The executive now understands which risks get addressed with the reduced funding and which remain open. If issues arise later, there's clarity about what was resourced and what wasn't.
"It's all about risk appetite of the company and risk acceptance," Oleg said. "That is why they run the company, not me. They have much more context."
Many security leaders struggle here because they present all-or-nothing options.

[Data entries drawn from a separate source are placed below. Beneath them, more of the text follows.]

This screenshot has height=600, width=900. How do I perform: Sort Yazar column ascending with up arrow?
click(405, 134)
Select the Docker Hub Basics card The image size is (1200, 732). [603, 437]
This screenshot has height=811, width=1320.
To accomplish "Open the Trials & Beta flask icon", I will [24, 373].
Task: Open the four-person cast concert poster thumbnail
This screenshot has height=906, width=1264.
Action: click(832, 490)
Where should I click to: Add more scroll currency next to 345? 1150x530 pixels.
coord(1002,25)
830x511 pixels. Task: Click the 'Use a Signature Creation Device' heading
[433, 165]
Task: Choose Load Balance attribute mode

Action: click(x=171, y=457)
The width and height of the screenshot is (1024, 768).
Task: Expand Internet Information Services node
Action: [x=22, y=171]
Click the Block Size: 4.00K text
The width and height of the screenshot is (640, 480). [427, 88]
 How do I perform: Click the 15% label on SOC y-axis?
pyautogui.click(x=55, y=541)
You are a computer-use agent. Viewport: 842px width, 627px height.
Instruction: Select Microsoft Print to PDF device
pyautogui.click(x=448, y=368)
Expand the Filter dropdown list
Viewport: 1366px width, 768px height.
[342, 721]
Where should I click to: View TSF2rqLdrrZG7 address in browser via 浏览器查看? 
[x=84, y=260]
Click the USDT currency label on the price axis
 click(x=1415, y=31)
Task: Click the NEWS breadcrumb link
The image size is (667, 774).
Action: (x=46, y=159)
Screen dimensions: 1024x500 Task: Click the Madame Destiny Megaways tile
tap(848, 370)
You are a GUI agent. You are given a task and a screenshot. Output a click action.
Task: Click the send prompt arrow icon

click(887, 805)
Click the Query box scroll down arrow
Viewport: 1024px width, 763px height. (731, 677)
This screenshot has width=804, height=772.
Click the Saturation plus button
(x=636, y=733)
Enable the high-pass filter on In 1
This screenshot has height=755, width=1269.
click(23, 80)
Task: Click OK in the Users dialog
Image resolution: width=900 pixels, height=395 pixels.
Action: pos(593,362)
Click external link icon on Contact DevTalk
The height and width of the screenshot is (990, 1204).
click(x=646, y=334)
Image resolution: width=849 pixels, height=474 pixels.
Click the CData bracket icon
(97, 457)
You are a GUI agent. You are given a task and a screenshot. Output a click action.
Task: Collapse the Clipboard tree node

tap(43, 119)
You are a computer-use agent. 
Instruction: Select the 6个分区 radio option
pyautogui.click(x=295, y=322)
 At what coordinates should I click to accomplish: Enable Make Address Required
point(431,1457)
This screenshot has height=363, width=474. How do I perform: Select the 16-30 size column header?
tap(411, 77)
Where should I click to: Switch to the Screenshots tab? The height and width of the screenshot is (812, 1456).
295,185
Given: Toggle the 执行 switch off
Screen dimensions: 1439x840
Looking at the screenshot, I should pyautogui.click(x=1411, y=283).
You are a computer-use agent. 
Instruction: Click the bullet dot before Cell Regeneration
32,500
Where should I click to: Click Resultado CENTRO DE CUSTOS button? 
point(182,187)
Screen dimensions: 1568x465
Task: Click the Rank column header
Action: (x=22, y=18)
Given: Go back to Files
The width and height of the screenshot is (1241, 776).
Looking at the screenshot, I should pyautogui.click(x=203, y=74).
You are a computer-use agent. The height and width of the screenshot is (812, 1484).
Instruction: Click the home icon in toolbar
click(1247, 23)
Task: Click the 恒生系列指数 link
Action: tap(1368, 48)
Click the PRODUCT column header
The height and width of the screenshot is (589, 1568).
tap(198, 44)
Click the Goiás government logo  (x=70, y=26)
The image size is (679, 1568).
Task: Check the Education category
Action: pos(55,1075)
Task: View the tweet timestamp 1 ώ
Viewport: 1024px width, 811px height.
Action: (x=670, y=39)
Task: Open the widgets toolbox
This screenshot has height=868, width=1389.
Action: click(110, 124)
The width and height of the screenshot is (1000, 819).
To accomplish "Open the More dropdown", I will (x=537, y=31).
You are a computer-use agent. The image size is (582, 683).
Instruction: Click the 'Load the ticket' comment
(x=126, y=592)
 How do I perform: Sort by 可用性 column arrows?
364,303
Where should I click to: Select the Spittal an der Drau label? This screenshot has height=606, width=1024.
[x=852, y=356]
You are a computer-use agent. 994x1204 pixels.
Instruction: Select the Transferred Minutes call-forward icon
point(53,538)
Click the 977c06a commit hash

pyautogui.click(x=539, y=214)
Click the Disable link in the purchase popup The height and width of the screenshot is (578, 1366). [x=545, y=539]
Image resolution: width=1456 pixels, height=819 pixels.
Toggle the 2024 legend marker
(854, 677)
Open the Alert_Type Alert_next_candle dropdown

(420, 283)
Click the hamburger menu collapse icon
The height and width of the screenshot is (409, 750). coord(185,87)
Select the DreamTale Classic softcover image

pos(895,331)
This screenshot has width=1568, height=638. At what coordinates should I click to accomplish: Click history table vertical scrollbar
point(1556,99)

Oleg succeeds by quantifying partial coverage clearly enough that executives can make informed trade-offs.
The Core Question
Before Oleg enters any executive conversation, he asks himself: "Why is the money I'm proposing to spend a good deal for the company?"
Not: "Why is this technically necessary?"Not: "Why does FDA require this?"Not: "Why are we vulnerable?"
But: "Why will the company benefit more than the cost if we proceed this way?"
That question drives the data selection, benchmark comparison, risk quantification, and mitigation options.
"We wanna make more money tomorrow than we did today," Oleg said. "We wanna develop our company in the right way. We wanna keep good reputation. Any kind of proposition we evaluate from that angle."
It's not just financial. It's about sustaining the business that serves patients. Maintaining capability to keep developing useful products. Building the foundation to continue making a contribution.
Framed that way, the decisions become clearer. Not security versus revenue. Sustainable operation versus failure modes that prevent any future contribution.
What This Means in Practice
If you're developing medical devices, three areas matter for practical implementation:
Integration speed. Can hospitals onboard your device efficiently? Does it work with their existing monitoring and authentication systems? These affect procurement timelines and competitive positioning.
Measurable positioning. Generic security claims don't differentiate. Specific metrics about where you stand relative to industry benchmarks and regulatory expectations give procurement teams concrete comparison points.
Risk translation capability. Your security team needs to communicate in business terms. If they can only discuss technical vulnerabilities without connecting to revenue impact or competitive dynamics, they'll struggle in resource allocation discussions.
Companies that handle cybersecurity well in the next several years won't necessarily have perfect security. They'll have security programs that can articulate business value clearly enough that executives understand the trade-offs before they're forced to react.